Sometimes a video game can be thoroughly entertaining, not for any new ideas it brings to the table, but for the way in which it combines a lot of old ideas into an excitingly fresh experience. The latest shooter from Ubisoft’s Tom Clancy interactive universe is a fine example.
Set in an alternative Rainbow Six timeline where Earth has been invaded by a race of swampy, Lovecraftian aliens known as the Archaeans, it stars the spec-ops warriors from the multiplayer shooter hit Siege as they set out to kick ET’s ass. Players form teams of three operatives, each with their own special skills and weapons, and then go into alien invasion sites to kill monsters and get things done. Every site is divided into three escalatingly difficult zones, with different objectives, and players can choose to exfiltrate after each section or gamble on not getting killed and continue on to the end, for greater rewards.
The key is to take things slowly and carefully. Believe me, the run-and-gun approach is not an option here. As in Siege, you can send in a remote control buggy to check out unexplored areas and tag enemies and mission objectives before risking your own bodies, which is good because the aliens don’t mess about: some tear at you with blade-like limbs, some shoot blue spikes, some gambol up to you on all-fours and then explode like some sort of weaponised labrador. Plus, if you get into a noisy shootout, each environment is littered with boil-like seed pods that produce new enemies until you destroy them. Stealth, careful team management and the inventive use of gadgets such as motion trackers and sentry guns, is the key, especially in the early stages where your health gauge is puny and your body armour is apparently made out of balsa wood and hope.
The zones themselves take in everything from New York hotels to San Francisco punk clubs and Alaska refineries. Locations are dark and twisty and multilevelled and, as in Siege, there are walls you can smash down and doorways you can barricade in order to control the flow of the action. When you complete a sub-zone you get awarded a bunch of points for completing tasks and doing extra challenges, and all this goes toward levelling up your equipment and researching handy new gadgets such as claymores and scan grenades, which highlight all the enemies in an area.
What it feels like then is a tactical co-op shooter crossed with Call of Duty’s zombie mode crossed with the XCOM turn-based strategy games. You’re not just hunting and shooting the aliens, you’re investigating their biology and using it to create new defences (which is very XCOM), but occasionally a mission will require you to defend a key section for several seconds as the monsters team toward you, which feels very like zombies, or any frenzied horde mode shooter. The interplay between tense exploration and these moments of loud, lethal action is extremely well-handled, and trying to complete an objective when you’re all on 1% of health and you can hear the aliens breathing nearby is genuinely nerve-shredding stuff.
As if that wasn’t enough pressure, there’s an extra resurrection mechanic ripped from the roguelite genre.
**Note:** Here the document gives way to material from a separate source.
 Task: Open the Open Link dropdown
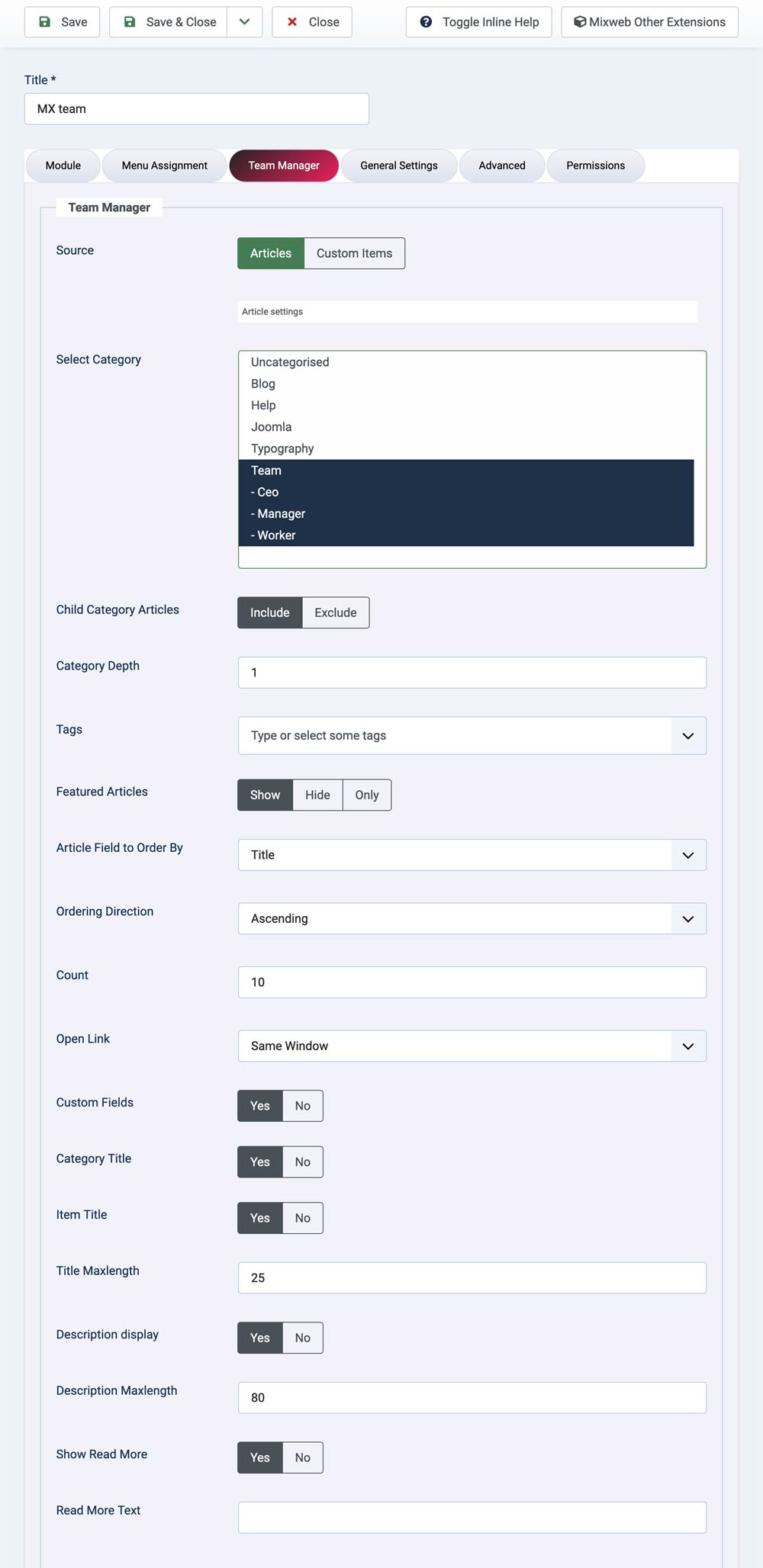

When operatives are incapacitated during a mission, they’re left behind and you have to go back and rescue them on a later incursion. The rescue sequence involves you yanking the character from a horrible gooey tree-monster before it consumes them – an idea surely inspired by co-op horror title Dead By Daylight. Clearly, the developers of Extraction saw the old Oscar Wilde quote – “talent borrows, genius steals” – and nicked it for their design document.
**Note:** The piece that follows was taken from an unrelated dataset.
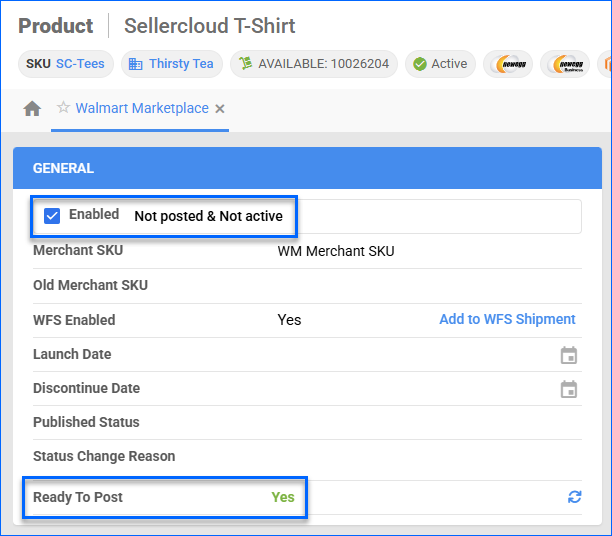
Task: Open the Discontinue Date calendar picker
Action: [568, 389]
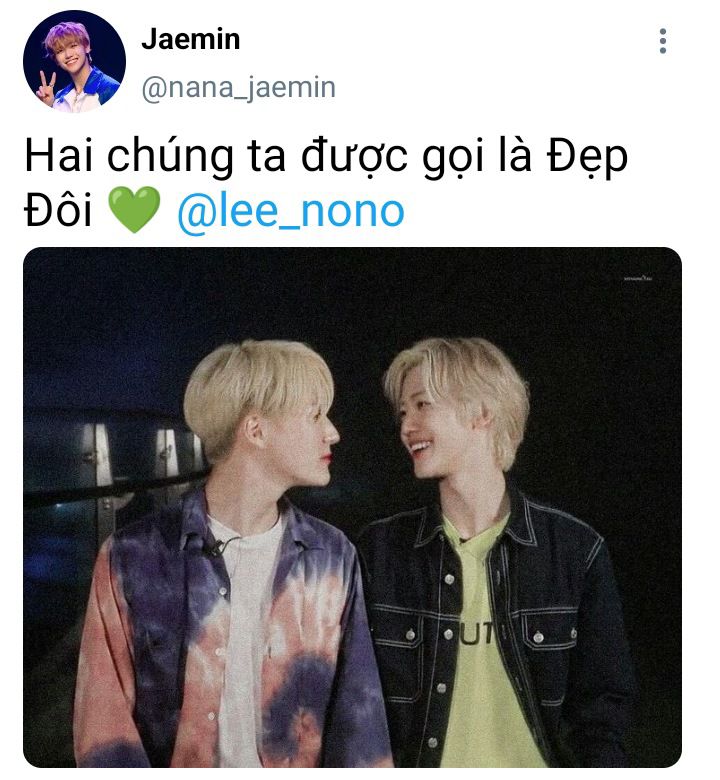
Task: Click the display name Jaemin
Action: click(x=191, y=39)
But honestly, it doesn’t matter. This is an enthralling strategy shooter with thorough world-building, a well-balanced progression system and atmospheric locations. The soundtrack, too, is excellent, a mix of John Carpenter-esque synth tracks and spooky cello sonatas that really immerse you in the fiction. Playing with two pals is the optimum experience, but you can choose to be placed with strangers or to go it alone – in which case it becomes a survival horror experience akin to the more shooty Resident Evil titles.
There are plenty of co-op shooters on the market, and some intriguing titles on the way (Sons of the Forest, Gotham Knights, Redfall), but Extraction has military gadgets, dank horror and heart-stopping stealth, and those are qualities that, although not original, make for a heck of a game.